EXERCISE PROMPT: Exactly how many lines in the data below contain the string "point"? Give that number and nothing else.

[[ MATERIAL PROVIDED open ]]

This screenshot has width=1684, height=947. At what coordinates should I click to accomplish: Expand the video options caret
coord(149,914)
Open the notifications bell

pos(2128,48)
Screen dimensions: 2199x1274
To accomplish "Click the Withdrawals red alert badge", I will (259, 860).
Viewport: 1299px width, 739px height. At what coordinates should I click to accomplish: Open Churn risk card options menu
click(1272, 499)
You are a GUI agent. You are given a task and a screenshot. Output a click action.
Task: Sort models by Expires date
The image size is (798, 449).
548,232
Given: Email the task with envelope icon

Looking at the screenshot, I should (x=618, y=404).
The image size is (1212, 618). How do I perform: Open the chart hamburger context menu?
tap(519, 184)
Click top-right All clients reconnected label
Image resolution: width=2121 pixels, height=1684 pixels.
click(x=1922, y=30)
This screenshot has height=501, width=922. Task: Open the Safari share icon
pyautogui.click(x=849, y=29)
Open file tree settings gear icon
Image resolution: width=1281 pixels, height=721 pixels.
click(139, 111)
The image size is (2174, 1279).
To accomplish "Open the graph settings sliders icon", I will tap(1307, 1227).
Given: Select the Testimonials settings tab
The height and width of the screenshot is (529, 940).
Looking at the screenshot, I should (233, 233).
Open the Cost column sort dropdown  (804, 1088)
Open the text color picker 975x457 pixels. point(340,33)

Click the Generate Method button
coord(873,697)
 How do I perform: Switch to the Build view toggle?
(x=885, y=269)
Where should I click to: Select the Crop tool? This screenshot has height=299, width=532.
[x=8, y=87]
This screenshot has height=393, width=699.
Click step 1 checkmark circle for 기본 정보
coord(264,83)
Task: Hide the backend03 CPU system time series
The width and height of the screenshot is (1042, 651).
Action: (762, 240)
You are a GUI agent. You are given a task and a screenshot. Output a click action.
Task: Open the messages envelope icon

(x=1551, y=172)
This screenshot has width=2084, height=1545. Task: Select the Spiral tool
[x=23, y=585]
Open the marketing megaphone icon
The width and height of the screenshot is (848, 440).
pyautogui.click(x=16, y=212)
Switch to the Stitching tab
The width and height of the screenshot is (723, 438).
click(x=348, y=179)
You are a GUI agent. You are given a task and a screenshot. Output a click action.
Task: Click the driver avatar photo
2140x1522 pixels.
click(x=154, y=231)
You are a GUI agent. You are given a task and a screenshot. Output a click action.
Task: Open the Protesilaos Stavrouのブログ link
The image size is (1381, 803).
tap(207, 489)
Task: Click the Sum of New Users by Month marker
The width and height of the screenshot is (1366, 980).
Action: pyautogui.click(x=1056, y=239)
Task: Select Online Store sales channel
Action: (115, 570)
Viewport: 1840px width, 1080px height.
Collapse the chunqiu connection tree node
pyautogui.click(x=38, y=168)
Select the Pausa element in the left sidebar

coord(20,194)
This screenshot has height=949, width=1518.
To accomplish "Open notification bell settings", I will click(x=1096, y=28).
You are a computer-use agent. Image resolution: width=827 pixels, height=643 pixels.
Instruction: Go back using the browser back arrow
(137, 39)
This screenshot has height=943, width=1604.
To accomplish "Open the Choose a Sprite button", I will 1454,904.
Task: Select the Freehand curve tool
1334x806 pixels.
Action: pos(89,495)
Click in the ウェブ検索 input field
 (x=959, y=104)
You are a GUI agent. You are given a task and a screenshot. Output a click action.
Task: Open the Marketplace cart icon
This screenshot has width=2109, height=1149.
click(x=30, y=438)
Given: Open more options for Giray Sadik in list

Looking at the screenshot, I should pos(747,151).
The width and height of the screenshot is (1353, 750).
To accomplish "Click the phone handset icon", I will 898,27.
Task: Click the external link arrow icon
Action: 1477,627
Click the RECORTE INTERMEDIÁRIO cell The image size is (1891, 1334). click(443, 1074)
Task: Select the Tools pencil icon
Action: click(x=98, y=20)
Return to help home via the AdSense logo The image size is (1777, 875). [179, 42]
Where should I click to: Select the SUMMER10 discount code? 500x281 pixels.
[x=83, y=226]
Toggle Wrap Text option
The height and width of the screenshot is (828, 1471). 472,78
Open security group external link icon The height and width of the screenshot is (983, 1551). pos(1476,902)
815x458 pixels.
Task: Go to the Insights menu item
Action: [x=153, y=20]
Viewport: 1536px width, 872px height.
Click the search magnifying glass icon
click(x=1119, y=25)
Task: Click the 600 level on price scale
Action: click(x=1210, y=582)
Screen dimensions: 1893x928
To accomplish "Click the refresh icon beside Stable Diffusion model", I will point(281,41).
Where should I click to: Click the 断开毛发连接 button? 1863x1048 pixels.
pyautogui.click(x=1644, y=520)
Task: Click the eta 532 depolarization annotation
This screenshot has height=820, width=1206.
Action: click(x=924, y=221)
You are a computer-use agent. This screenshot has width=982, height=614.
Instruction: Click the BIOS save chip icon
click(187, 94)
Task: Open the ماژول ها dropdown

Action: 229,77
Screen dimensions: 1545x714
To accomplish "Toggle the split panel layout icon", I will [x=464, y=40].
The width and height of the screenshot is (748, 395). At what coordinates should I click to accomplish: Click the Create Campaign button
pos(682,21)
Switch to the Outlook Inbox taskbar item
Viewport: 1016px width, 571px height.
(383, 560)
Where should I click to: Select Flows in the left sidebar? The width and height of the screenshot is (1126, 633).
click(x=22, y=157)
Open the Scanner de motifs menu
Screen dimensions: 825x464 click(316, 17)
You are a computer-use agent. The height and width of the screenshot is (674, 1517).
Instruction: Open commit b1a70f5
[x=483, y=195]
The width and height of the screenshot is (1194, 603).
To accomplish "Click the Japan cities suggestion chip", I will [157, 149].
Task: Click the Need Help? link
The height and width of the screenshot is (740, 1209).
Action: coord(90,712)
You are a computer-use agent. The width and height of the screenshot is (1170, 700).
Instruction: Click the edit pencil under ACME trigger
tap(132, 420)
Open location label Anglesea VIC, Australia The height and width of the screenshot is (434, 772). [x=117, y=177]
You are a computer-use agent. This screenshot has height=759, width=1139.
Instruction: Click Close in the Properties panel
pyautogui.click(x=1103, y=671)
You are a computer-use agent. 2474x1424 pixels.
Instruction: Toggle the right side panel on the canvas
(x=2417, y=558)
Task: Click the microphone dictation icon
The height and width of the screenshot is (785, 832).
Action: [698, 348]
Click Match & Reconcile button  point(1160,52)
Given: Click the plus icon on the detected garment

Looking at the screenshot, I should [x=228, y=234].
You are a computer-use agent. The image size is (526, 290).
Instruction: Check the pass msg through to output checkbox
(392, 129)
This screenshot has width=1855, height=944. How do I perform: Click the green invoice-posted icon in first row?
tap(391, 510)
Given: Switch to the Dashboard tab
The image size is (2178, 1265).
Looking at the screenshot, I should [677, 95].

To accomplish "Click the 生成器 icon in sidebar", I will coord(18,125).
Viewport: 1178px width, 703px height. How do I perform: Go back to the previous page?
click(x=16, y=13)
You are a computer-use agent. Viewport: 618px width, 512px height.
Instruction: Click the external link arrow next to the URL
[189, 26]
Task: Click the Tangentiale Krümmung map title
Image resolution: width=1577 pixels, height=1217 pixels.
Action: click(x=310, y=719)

[[ MATERIAL PROVIDED closed ]]

FINAL ANSWER: 3